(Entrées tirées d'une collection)
****************
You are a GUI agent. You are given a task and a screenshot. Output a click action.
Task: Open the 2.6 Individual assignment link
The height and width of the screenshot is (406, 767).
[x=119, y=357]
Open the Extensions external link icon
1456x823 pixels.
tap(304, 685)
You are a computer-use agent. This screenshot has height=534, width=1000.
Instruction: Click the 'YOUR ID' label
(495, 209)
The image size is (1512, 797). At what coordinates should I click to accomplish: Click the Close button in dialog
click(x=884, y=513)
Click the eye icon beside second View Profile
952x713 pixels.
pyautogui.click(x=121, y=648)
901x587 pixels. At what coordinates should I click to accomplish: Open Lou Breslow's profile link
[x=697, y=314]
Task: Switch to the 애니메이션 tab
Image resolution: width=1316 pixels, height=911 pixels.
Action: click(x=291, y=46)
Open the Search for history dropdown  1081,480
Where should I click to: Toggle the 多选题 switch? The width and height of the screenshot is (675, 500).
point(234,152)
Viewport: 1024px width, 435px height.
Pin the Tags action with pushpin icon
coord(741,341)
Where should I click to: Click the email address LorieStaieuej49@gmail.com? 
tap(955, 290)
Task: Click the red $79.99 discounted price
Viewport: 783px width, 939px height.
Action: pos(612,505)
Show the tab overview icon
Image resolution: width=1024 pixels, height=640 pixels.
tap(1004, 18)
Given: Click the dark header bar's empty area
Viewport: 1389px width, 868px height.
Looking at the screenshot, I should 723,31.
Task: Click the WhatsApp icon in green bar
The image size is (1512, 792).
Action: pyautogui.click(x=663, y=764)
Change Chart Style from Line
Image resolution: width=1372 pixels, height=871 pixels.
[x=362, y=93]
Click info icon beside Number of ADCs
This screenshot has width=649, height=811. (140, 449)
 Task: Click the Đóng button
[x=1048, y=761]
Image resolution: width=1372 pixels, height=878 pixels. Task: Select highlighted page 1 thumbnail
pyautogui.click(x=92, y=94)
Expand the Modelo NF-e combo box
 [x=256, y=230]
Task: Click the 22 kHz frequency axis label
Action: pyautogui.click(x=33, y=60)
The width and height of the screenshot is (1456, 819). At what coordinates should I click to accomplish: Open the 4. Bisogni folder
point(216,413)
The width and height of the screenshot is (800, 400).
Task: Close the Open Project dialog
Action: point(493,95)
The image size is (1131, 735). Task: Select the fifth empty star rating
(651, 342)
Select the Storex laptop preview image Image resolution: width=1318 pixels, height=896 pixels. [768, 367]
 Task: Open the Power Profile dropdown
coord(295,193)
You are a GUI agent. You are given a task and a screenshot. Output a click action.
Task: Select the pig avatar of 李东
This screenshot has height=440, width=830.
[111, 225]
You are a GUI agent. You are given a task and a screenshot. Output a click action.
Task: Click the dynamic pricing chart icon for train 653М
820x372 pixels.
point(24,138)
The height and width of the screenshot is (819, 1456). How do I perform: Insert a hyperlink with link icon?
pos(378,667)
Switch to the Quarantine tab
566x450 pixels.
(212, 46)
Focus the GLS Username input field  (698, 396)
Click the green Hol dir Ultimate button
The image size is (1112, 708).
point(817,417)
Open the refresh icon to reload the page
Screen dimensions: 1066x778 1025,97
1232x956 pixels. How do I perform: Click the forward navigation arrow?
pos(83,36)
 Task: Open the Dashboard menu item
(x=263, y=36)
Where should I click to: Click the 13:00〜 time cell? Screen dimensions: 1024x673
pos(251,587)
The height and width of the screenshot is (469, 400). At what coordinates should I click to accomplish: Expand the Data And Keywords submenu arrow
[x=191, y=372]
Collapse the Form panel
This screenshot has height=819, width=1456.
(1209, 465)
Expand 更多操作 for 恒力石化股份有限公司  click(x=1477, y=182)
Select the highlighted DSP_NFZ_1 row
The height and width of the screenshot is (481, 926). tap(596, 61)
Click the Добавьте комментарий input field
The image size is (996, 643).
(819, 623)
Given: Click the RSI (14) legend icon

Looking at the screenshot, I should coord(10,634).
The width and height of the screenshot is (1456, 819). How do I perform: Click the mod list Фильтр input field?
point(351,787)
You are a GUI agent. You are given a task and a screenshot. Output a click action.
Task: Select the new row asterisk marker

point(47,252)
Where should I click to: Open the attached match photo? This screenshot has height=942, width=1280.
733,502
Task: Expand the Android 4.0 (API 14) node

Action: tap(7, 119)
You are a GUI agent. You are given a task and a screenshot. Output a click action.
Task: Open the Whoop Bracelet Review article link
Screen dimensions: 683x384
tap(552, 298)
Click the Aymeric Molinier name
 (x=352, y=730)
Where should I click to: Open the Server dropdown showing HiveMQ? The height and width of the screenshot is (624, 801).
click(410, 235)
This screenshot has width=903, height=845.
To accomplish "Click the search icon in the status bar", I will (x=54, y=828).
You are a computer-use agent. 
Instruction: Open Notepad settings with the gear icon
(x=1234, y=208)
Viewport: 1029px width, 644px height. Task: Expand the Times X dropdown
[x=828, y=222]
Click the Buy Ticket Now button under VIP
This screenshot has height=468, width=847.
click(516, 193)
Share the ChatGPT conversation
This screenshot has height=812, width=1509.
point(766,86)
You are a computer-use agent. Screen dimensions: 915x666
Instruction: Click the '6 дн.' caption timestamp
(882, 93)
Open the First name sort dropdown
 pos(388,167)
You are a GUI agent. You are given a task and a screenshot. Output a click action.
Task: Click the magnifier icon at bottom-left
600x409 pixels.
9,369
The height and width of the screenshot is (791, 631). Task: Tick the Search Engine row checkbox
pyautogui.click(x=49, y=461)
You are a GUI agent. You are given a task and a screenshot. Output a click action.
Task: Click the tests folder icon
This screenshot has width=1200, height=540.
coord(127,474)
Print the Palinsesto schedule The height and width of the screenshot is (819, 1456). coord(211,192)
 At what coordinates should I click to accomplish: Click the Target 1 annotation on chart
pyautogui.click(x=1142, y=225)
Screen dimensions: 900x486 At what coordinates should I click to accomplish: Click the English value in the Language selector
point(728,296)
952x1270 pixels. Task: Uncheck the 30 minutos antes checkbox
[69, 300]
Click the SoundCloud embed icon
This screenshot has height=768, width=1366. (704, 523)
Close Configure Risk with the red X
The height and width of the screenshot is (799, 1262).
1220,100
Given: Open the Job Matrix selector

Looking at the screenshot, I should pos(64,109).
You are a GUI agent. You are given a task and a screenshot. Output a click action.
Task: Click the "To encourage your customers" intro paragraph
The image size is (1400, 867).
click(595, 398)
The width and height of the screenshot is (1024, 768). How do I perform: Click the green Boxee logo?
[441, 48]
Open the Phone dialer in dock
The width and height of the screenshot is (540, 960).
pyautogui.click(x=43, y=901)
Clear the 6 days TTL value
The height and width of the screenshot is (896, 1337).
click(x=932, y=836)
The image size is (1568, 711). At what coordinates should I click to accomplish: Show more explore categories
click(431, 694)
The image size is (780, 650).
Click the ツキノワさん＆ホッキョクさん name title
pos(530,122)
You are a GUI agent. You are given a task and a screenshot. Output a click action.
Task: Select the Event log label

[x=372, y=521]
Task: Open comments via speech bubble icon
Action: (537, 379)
****************
Recopiez tel quel le passage allant de la ligne qui contient "The width and height of the screenshot is (1456, 819). At" jusqu'à celle qui contient "coord(295,193)", ces deux lignes comprises.

Réponse attendue:
The width and height of the screenshot is (1456, 819). At what coordinates should I click to accomplish: Open the 4. Bisogni folder
point(216,413)
The width and height of the screenshot is (800, 400).
Task: Close the Open Project dialog
Action: point(493,95)
The image size is (1131, 735). Task: Select the fifth empty star rating
(651, 342)
Select the Storex laptop preview image Image resolution: width=1318 pixels, height=896 pixels. [768, 367]
 Task: Open the Power Profile dropdown
coord(295,193)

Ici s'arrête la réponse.